Cabrera fought his way into another Masters playoff four years later, but fell to Adam Scott. He struggled to follow up his Masters triumph, winning only once more — in 2014 at the Greenbrier — before his demons consumed him.

“I struggled to compete with the younger players on the PGA Tour, and a nagging shoulder injury made it difficult for me to play the way I wanted to,” Cabrera told Golf Digest in 2023. “When I realized I couldn’t win, I started to lose interest. I was OK while I was competing, but whenever I returned to Cordoba, my life would unravel, and I’d end up hanging out in the wrong places with the wrong people.”

In 2016, his ex-wife Silva Rivadero charged that Cabrera had attacked her physically and verbally; two other ex-girlfriends later leveled the same charge. Four years later, while facing a mandatory court appearance in Argentina, Cabrera instead left the country and traveled to Akron, Ohio, for a PGA Tour Champions tournament.

That unwise move triggered Interpol’s “Red Notice,” making him an international fugitive, and in January 2021 Brazilian officials arrested him in Rio de Janeiro. Brazil imprisoned him in Plácido de Sá Carvalho penitentiary for nearly five months due to COVID-related processing delays.

“Bad place,” Cabrera’s former swing coach Charlie Epps told Golfweek in 2021. “He got beat up. They didn’t care that he was Ángel Cabrera. I had a lot of people approach me that they could get him out for $100,000 or this and that.”

After holding him for several months, Brazil extradited Cabrera to Argentina, where he faced charges of assault against his former girlfriend Cecilia Torres Mana, theft, illegal intimidation and repeated disrespect to authorities.

Cabrera remained a hero to many in Argentina; his supporters protested in support of his release in his hometown of Villa Allende, and noted his substantial contributions to charity were evidence of his true character.

During his trial in Argentina, Cabrera wore pandemic-era masks inscribed with his initials, as well as a jacket with a Presidents Cup logo, a not-so-subtle reminder that he wasn’t just an everyday defendant.

None of the efforts on Cabrera’s behalf were enough to sway the court. He was found guilty of assault against Torres Mana, and immediately began serving a two-year sentence in Argentina’s gang-ridden Carcel de Bouwer.

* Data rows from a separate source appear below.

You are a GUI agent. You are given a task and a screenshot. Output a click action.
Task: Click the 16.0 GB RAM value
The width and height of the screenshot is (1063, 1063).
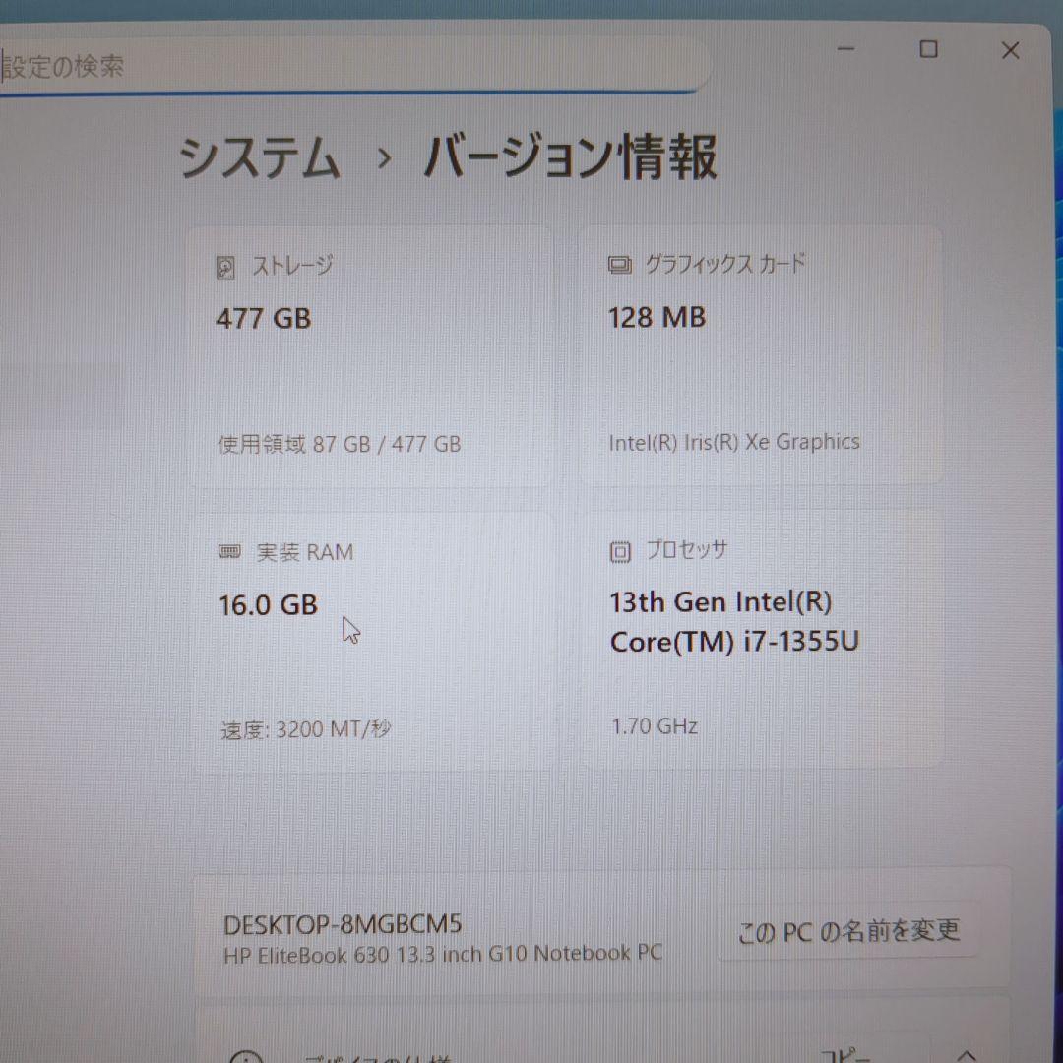268,605
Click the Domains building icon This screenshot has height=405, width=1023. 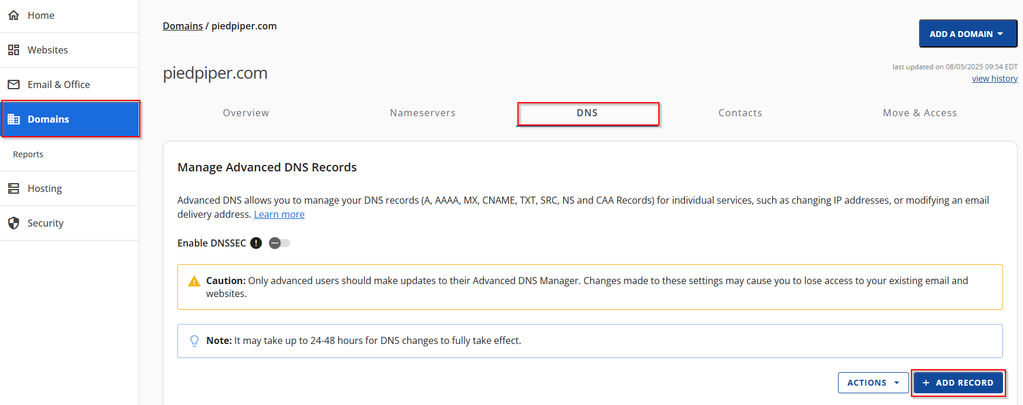click(14, 119)
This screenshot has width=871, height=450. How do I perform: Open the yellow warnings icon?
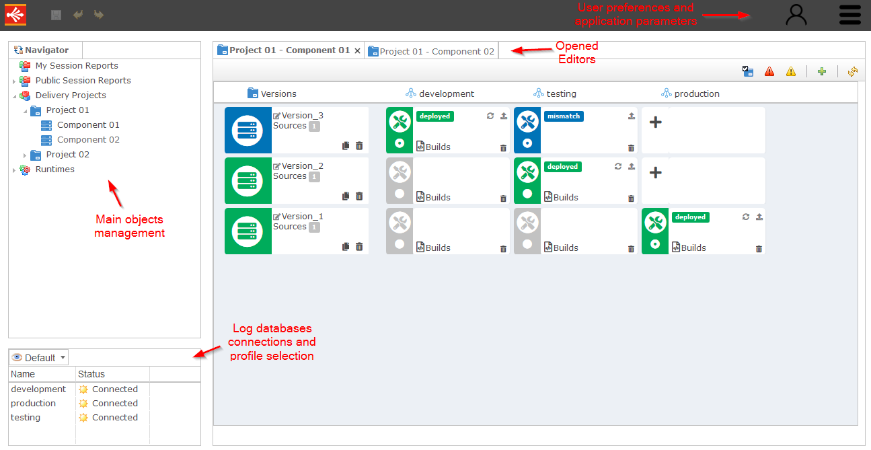point(791,71)
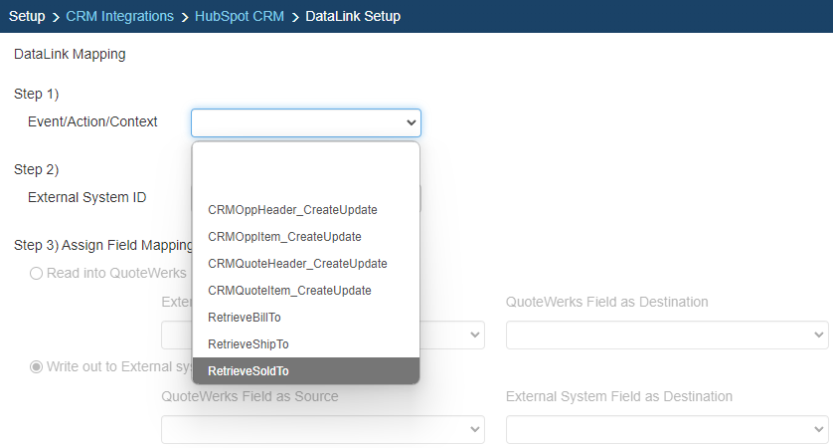Collapse the Event/Action/Context dropdown
This screenshot has height=448, width=833.
point(306,122)
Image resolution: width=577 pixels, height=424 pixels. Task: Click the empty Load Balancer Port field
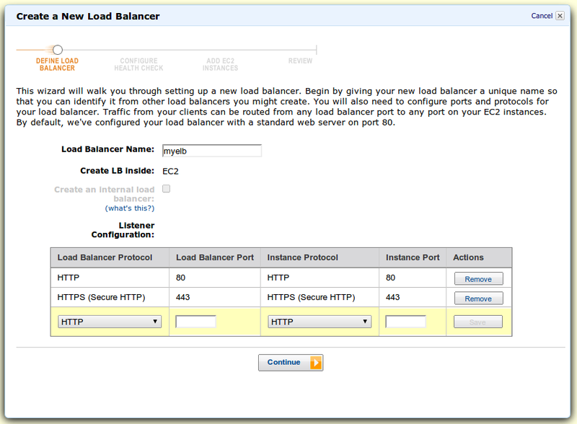198,321
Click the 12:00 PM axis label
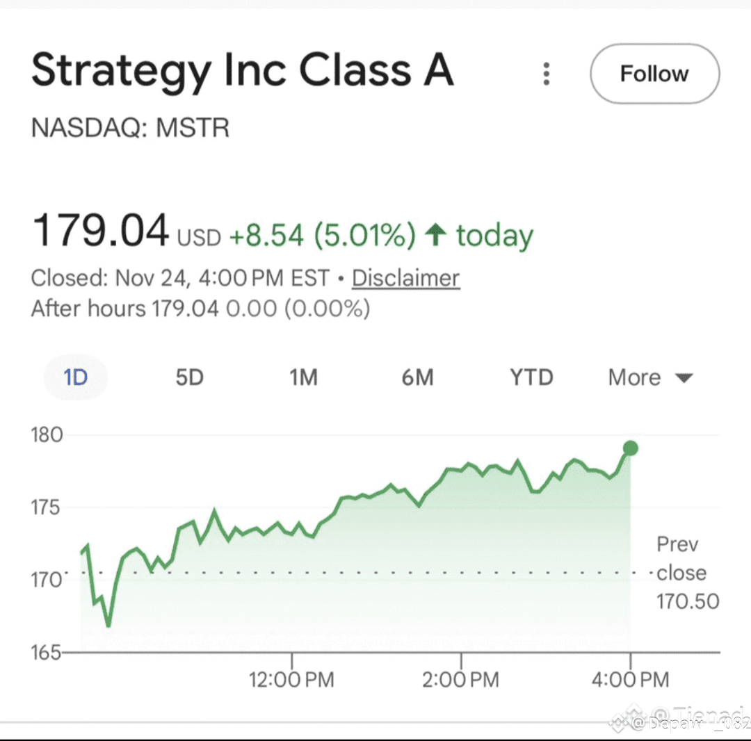This screenshot has width=751, height=741. tap(291, 679)
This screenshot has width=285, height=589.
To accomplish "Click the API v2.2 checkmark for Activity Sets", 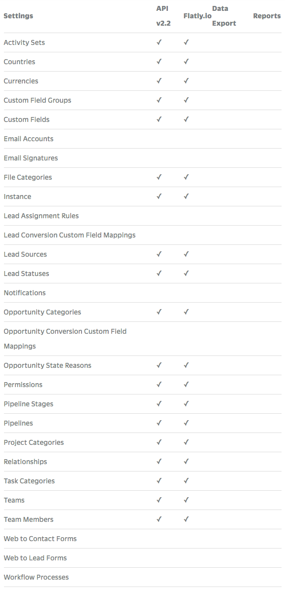I will point(159,42).
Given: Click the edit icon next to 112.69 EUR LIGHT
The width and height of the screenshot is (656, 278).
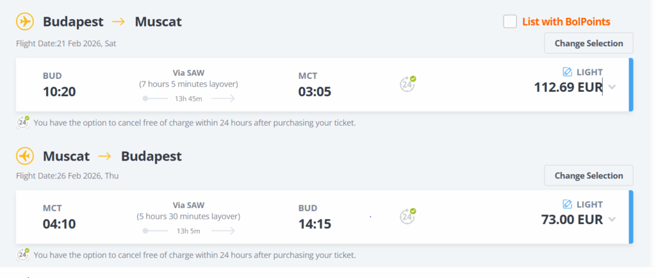Looking at the screenshot, I should click(567, 72).
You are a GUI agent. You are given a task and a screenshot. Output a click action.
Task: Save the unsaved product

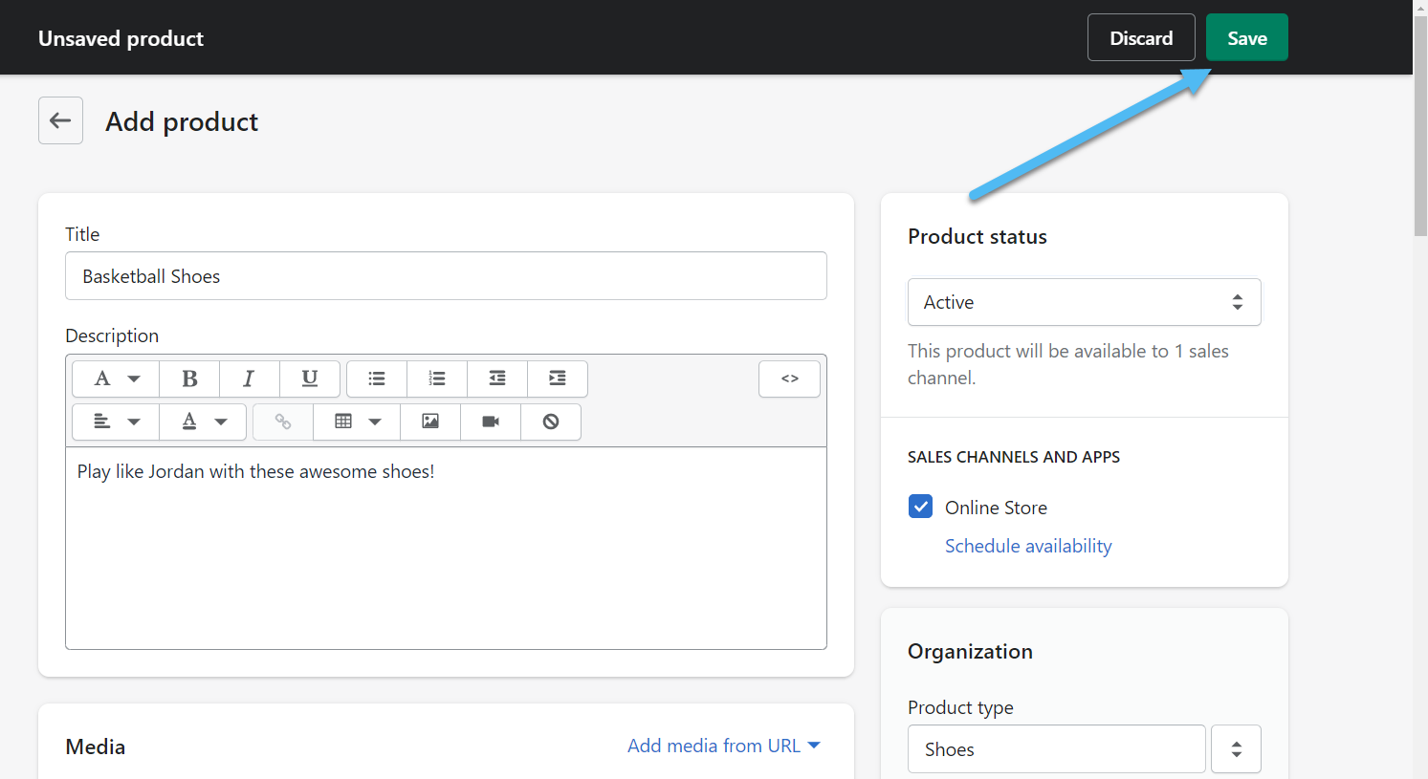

Throughout the trial and beyond, Cabrera professed his innocence, but prosecutors at the time contended that Torres Mana was only one of Cabrera’s victims.

“His situation is much more complex than this, he has other charges for which there are arrest warrants too,” prosecutor Laura Battistelli said shortly after the verdict was rendered. “There are other victims.”

Once Cabrera was behind bars, Torres Mana published a dramatic account of her relationship with Cabrera, which lasted from 2016 to 2018. During that time, Torres Mana wrote, Cabrera “physically, psychologically and sexually abused” her. Their relationship transformed from one of jealousy to possession, and from there to criminal misconduct.

“I couldn’t go to the supermarket or the gym. Ángel always believed I was going to be with another man. He followed me and took my cell phone,” Torres Mana wrote. “He made me do very kinky things and hit me if I refused. If Ángel was with his friends in a meeting, I had to be in the bedroom without an internet connection. It was very humiliating.”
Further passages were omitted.